> How to complete this task
Should the word "swatch" occur in a line of the records, copy that line.

[The data — start]

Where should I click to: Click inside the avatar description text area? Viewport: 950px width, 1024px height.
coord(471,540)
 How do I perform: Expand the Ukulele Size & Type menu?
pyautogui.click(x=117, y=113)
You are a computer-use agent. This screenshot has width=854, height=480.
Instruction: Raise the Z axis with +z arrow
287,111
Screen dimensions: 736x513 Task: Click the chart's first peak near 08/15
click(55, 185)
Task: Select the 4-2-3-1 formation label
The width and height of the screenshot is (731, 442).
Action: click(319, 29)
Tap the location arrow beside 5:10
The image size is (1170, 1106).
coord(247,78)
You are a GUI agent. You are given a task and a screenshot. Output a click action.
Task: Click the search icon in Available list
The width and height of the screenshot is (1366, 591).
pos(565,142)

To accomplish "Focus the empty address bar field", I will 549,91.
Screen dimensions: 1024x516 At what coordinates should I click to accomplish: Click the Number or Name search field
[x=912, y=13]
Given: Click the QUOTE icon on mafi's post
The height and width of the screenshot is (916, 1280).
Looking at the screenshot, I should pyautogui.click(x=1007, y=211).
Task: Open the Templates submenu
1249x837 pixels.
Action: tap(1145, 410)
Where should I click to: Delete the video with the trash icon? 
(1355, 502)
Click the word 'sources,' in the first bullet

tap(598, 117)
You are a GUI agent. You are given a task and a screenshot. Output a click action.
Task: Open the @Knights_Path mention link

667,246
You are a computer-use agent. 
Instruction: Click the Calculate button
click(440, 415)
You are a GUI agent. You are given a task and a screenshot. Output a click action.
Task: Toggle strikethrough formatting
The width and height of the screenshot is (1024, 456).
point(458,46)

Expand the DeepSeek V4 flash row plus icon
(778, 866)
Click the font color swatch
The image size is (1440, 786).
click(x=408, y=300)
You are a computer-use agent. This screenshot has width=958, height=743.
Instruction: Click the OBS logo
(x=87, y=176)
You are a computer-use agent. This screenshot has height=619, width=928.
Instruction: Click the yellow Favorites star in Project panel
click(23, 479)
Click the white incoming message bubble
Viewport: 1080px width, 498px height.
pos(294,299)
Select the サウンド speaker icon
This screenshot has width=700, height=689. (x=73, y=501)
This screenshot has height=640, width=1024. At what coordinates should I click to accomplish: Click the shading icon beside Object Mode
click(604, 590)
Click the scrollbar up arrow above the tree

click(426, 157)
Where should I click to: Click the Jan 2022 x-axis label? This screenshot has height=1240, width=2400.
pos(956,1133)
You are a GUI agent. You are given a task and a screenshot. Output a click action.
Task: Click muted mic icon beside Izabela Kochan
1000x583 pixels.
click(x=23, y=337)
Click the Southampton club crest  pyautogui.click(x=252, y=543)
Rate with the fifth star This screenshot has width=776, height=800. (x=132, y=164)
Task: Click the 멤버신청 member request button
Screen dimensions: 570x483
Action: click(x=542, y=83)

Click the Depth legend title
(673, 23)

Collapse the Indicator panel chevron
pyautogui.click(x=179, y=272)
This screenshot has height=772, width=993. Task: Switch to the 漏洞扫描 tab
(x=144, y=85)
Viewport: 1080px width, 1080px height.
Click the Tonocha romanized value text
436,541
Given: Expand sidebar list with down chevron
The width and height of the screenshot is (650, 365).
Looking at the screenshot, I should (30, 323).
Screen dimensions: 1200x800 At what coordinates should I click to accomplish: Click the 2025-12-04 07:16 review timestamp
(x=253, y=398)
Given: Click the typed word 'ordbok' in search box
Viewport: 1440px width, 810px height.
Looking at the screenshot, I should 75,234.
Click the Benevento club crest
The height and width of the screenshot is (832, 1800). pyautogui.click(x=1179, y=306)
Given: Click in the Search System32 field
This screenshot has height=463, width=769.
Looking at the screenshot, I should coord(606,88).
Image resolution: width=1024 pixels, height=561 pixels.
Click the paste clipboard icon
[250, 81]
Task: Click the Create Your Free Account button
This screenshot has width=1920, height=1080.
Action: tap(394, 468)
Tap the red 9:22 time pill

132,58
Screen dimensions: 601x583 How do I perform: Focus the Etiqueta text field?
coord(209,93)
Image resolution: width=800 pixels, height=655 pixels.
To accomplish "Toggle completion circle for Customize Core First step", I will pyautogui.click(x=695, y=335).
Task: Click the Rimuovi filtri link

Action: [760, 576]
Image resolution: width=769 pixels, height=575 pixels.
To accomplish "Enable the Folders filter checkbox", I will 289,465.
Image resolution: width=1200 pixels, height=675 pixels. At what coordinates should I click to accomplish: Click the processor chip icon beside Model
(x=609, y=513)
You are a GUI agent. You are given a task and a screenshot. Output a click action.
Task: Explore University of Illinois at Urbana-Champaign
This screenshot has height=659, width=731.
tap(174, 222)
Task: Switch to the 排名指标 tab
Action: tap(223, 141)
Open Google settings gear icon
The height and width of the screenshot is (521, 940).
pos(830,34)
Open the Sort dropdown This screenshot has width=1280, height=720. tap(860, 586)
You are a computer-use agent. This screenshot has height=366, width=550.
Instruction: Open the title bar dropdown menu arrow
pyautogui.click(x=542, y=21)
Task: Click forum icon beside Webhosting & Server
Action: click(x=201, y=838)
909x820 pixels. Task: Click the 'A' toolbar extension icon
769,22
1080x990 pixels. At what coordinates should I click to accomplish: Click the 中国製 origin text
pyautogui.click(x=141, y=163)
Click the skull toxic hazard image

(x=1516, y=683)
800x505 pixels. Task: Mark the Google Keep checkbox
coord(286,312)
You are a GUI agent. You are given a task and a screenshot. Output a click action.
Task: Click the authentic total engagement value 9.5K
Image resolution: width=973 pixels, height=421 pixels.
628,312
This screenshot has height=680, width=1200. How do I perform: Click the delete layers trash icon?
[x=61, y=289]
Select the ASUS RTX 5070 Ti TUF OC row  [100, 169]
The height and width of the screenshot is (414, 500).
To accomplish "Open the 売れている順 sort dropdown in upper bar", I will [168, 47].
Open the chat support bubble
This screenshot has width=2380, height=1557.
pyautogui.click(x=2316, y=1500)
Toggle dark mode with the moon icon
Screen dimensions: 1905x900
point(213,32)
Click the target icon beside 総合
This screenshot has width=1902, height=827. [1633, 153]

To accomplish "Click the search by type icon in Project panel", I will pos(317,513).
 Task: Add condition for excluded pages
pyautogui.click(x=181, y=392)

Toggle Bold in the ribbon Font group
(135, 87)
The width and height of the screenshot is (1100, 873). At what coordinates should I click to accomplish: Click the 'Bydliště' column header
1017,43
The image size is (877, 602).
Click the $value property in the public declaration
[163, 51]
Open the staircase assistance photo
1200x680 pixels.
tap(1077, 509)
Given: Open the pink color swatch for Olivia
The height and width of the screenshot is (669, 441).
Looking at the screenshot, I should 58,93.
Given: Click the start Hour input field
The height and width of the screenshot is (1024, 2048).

[The data — finish]

> Task solution
Click the font color swatch
Given: Open the pink color swatch for Olivia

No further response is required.